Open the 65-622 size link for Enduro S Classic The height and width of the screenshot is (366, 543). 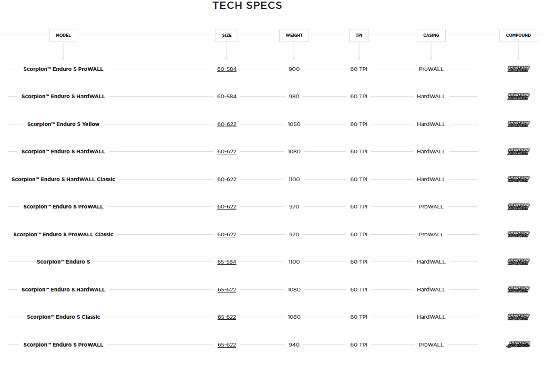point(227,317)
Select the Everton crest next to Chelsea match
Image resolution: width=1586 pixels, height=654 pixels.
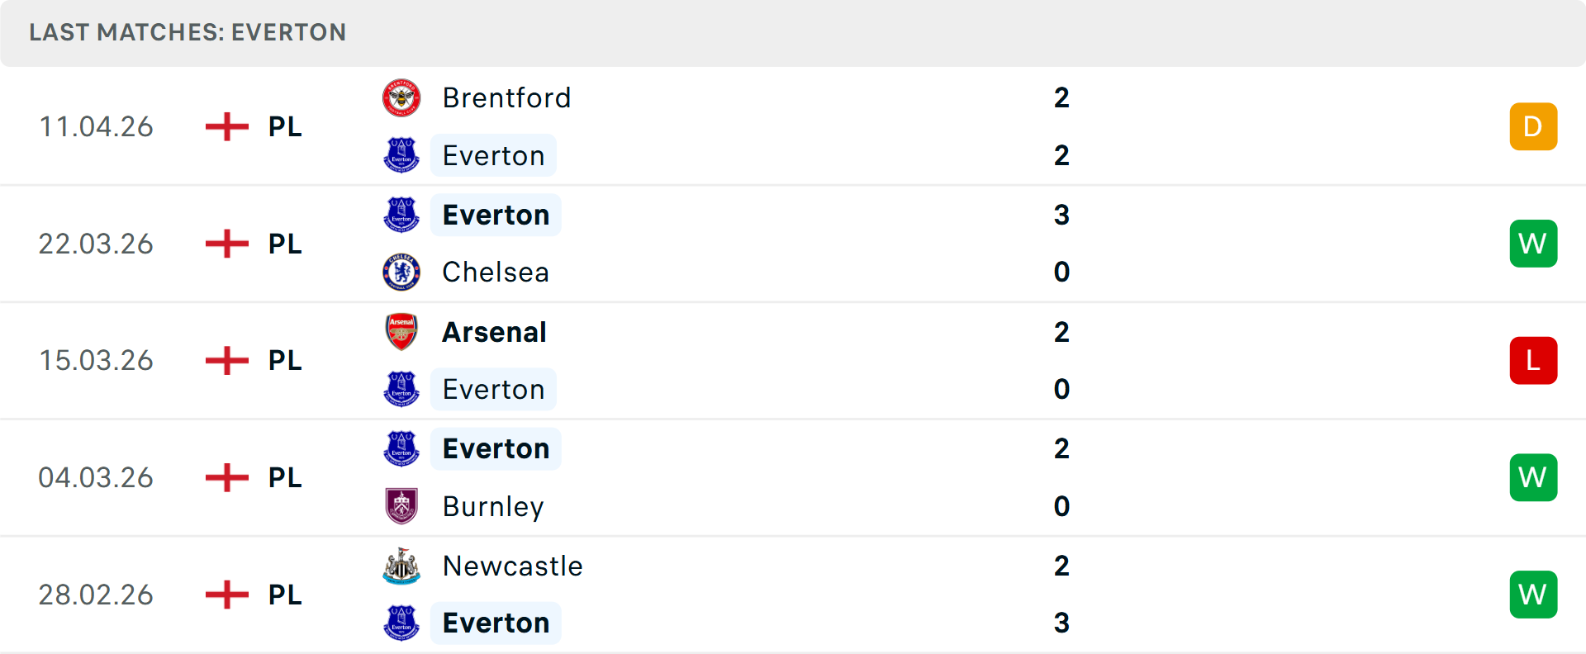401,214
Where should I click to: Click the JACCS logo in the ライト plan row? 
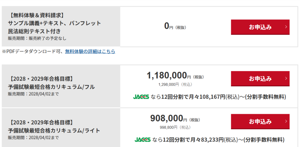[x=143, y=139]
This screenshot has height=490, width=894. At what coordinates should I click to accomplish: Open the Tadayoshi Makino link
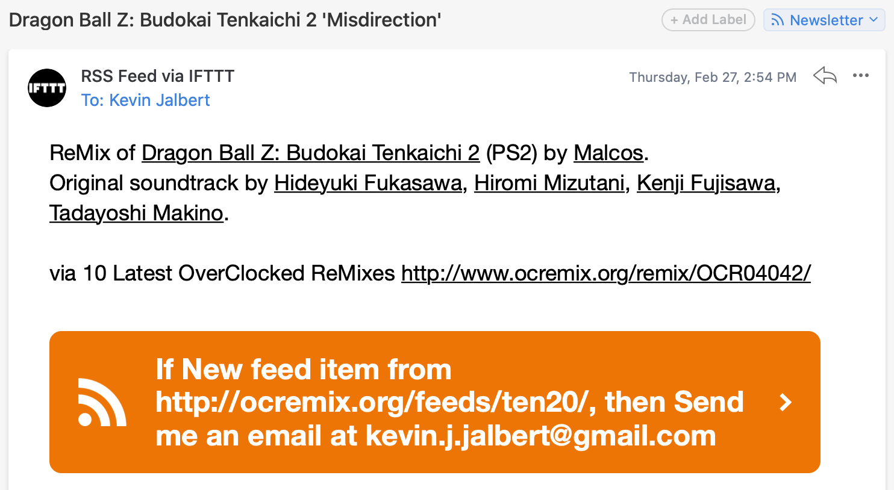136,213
━━━━━━━━
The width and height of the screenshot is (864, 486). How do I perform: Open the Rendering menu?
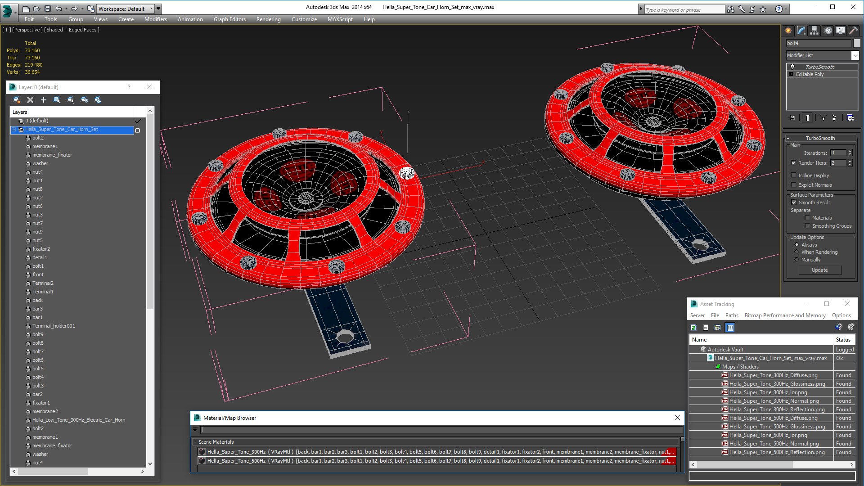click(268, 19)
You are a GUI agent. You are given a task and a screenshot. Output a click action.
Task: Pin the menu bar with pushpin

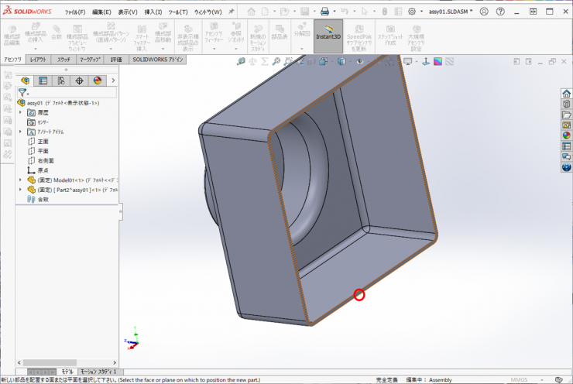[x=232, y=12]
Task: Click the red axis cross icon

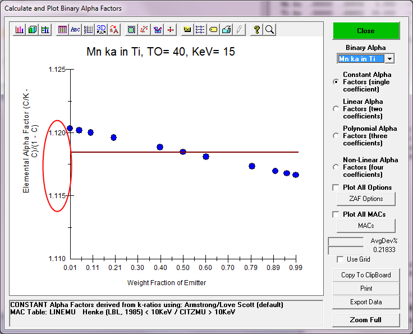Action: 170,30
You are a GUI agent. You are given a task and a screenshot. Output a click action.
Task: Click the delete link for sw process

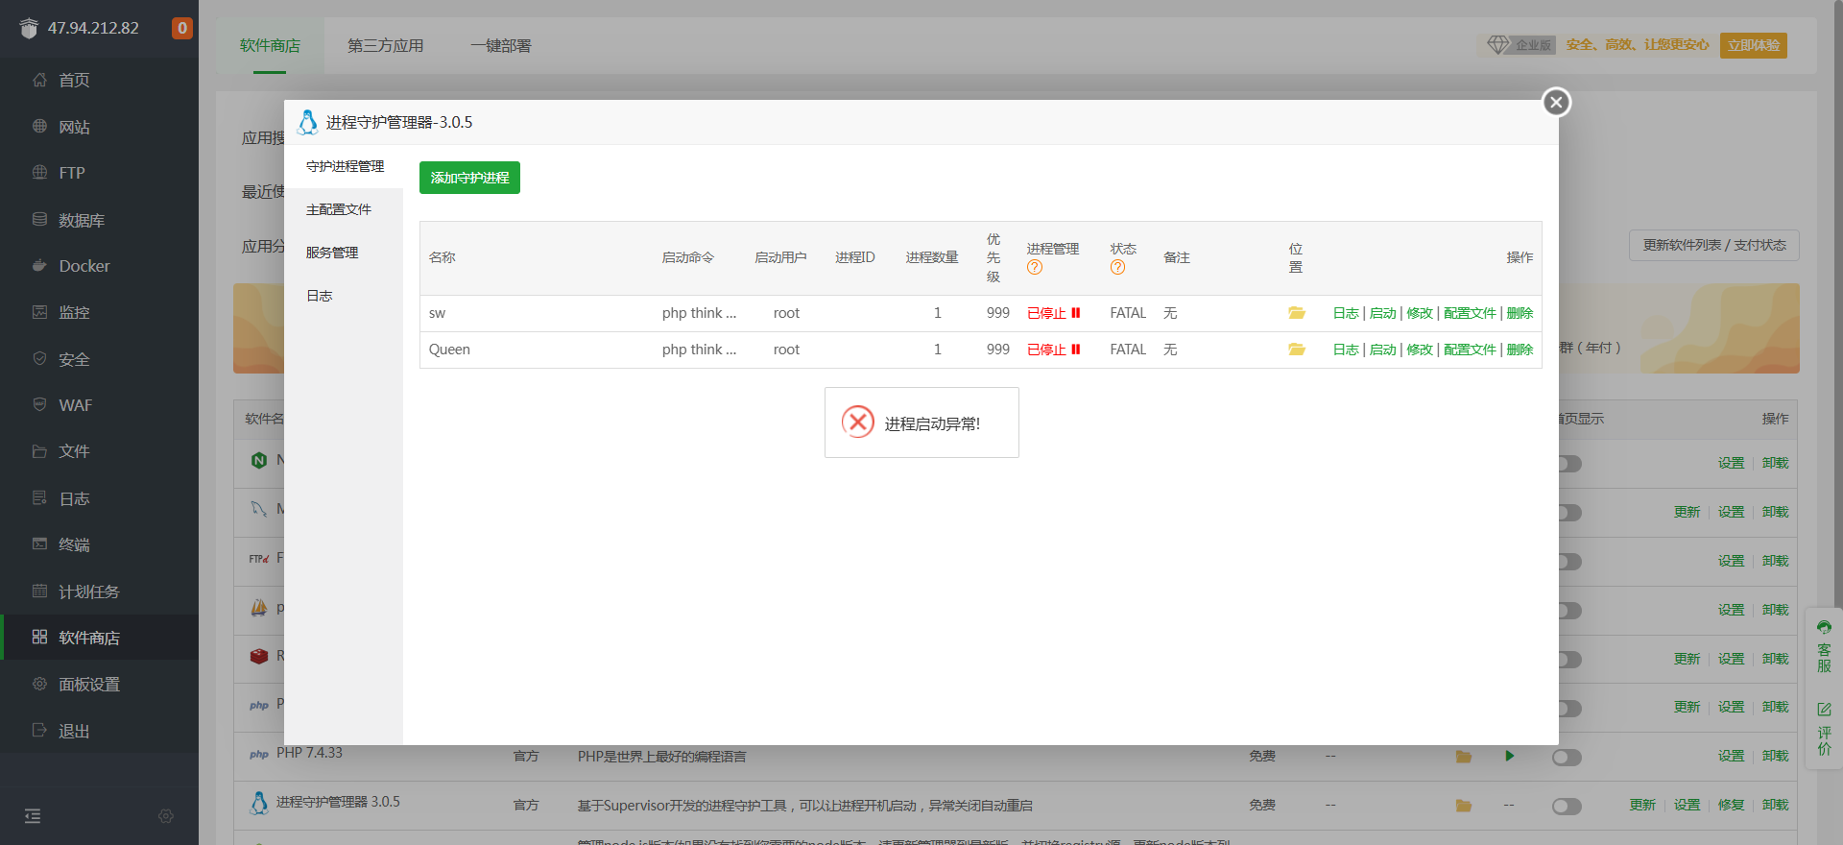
━━━━━━━━
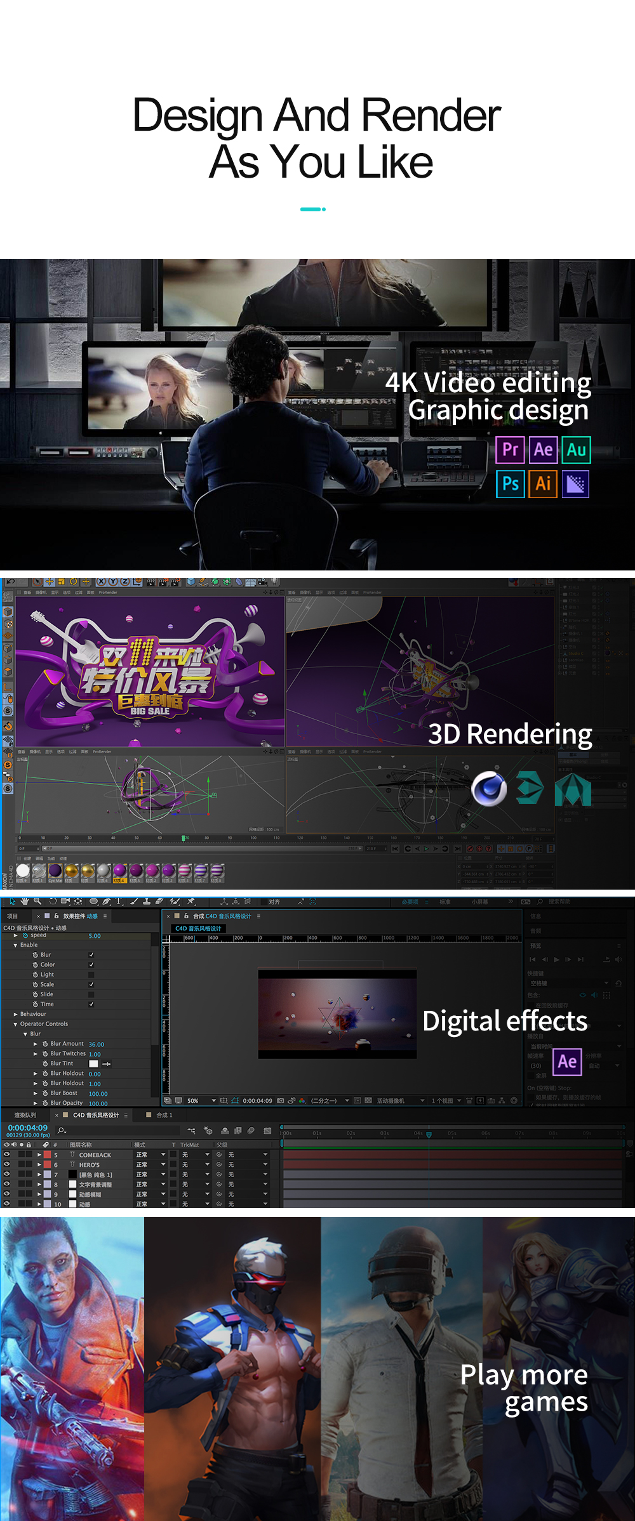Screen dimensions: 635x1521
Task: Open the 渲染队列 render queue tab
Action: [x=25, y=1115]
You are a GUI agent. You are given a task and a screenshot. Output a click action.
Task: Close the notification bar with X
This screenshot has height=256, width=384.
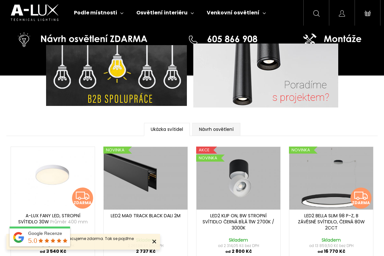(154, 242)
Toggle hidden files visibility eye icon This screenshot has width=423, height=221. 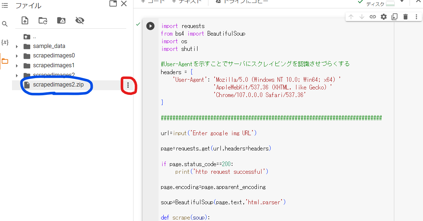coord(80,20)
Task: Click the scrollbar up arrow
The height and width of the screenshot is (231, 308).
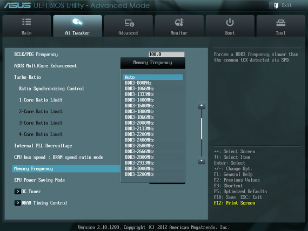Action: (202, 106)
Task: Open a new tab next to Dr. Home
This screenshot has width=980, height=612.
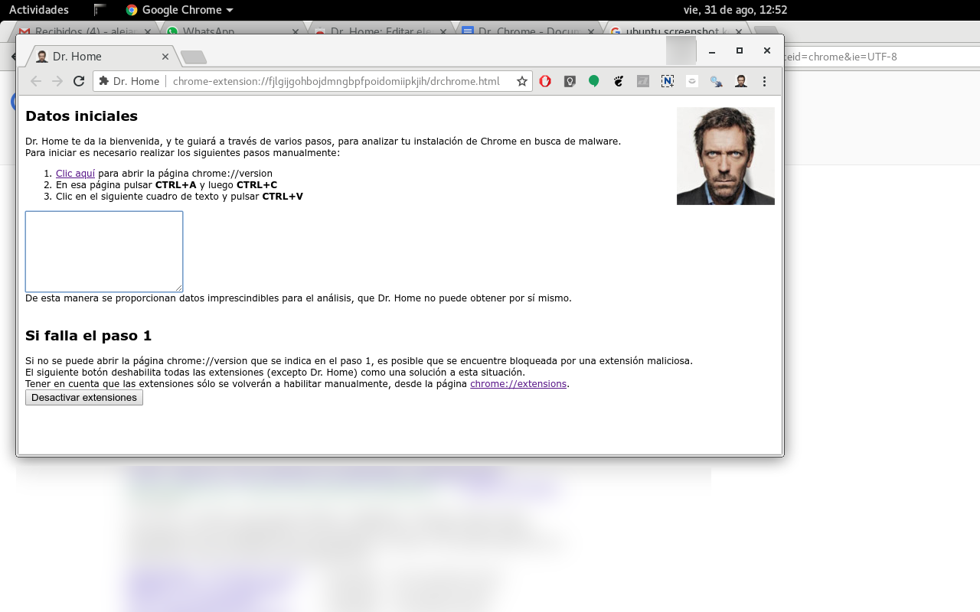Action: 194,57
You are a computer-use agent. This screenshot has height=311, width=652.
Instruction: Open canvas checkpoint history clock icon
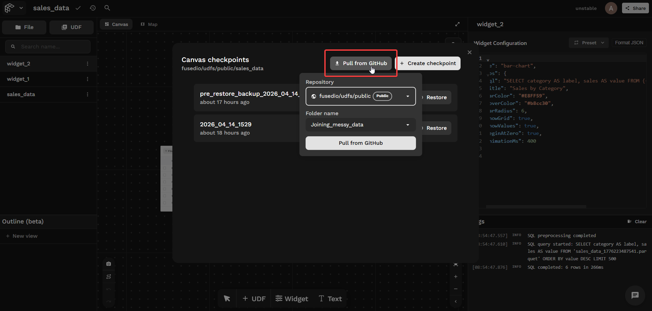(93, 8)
━━━━━━━━
**WORK TO COMPLETE**
Read the entries and select each line where the word "next" is found.

**RESULT BELOW**
Select the Everton crest next to Chelsea match
Task: Open a new tab next to Dr. Home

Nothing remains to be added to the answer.